Ocean Drifters. Episode of "Mysteries
of the Deep" series by National Geographic Explorer, 1993.
This approximately one hour program features the world of drifting organisms in the ocean as seen during the early life of a loggerhead turtle born in Florida. The program begins by showing planktonic larvae of bottom-dwelling invertebrates and the communities living in and around floating Sargassum seaweed in the Gulf Stream. It briefly follows scientists SCUBA diving in the open ocean to study the community of near-surface gelatinous plankton including medusae, siphonophores, pteropods, worms and ctenophores. Then it dives into the midwater with the Johnson-Sea-Link manned submersible and looks at deeper-dwelling species of gelatinous animals and their bioluminescence. Returning to the surface, there is nice footage of the surface-drifter community including Physalia the Portuguese-Man-of-War, together with some fishes, nudibranchs, snails and the juvenile turtle. The program closes showing natural and human-generated drifting surface debris and defunct fishing gear, and discusses the threats of these and chemical pollution on ocean ecosystems. Originally shown as a television program, this is now available as a VHS video at the Monterey Bay Aquarium for $20.

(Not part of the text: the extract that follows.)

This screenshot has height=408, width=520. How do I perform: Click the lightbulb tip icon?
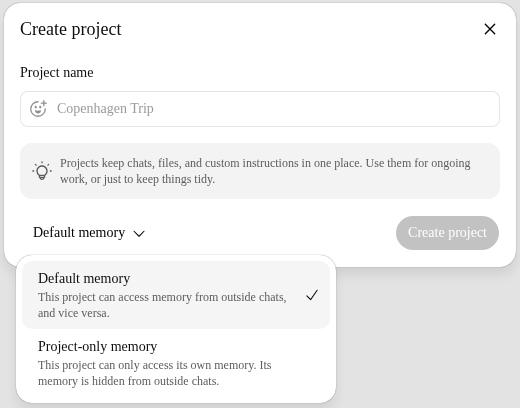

Gelatinous Marine Zooplankton, University
of California at Santa Barbara, 1984.
This 16 minute video was made by Dr. Alice Alldredge. It serves as a good introduction to all of the groups of gelatinous zooplankton with the possible omission of the chaetognaths. I have not seen this video but am told that the footage is quite nice. It can be purchased from Television Services, Department of Instructional Development, University of California, Santa Barbara CA 93106.